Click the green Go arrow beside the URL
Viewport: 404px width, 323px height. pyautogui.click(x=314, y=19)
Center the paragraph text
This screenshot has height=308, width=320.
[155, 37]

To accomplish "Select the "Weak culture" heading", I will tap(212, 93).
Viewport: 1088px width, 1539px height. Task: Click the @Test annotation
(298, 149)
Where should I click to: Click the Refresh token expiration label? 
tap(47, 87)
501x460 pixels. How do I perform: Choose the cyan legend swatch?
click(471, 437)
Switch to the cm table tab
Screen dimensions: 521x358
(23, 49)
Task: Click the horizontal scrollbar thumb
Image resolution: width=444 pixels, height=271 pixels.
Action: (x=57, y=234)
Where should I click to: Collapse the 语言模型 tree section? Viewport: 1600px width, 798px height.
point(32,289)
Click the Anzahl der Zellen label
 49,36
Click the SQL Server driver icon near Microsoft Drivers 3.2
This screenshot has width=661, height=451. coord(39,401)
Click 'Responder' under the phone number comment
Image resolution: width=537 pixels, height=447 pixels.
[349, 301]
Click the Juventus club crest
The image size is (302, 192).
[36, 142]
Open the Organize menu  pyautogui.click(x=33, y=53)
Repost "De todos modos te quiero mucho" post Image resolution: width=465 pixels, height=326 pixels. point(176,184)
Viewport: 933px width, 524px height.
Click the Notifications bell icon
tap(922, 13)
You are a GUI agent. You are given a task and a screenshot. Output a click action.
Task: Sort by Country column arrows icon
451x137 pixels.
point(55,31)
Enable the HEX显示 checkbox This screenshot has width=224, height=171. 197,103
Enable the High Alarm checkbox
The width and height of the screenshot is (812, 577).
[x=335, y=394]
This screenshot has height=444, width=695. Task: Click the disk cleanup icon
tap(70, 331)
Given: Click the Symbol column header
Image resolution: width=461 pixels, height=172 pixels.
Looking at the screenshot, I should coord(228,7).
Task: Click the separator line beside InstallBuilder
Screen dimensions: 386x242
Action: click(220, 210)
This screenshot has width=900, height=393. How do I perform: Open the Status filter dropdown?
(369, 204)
════════
• _WORK REQUIRED_
Search the listing above for the lines with "The image size is (302, 192)." and "Viewport: 933px width, 524px height.", then output those lines and all lines between them exactly.

• _YOUR SOLUTION_
The image size is (302, 192).
[36, 142]
Open the Organize menu  pyautogui.click(x=33, y=53)
Repost "De todos modos te quiero mucho" post Image resolution: width=465 pixels, height=326 pixels. point(176,184)
Viewport: 933px width, 524px height.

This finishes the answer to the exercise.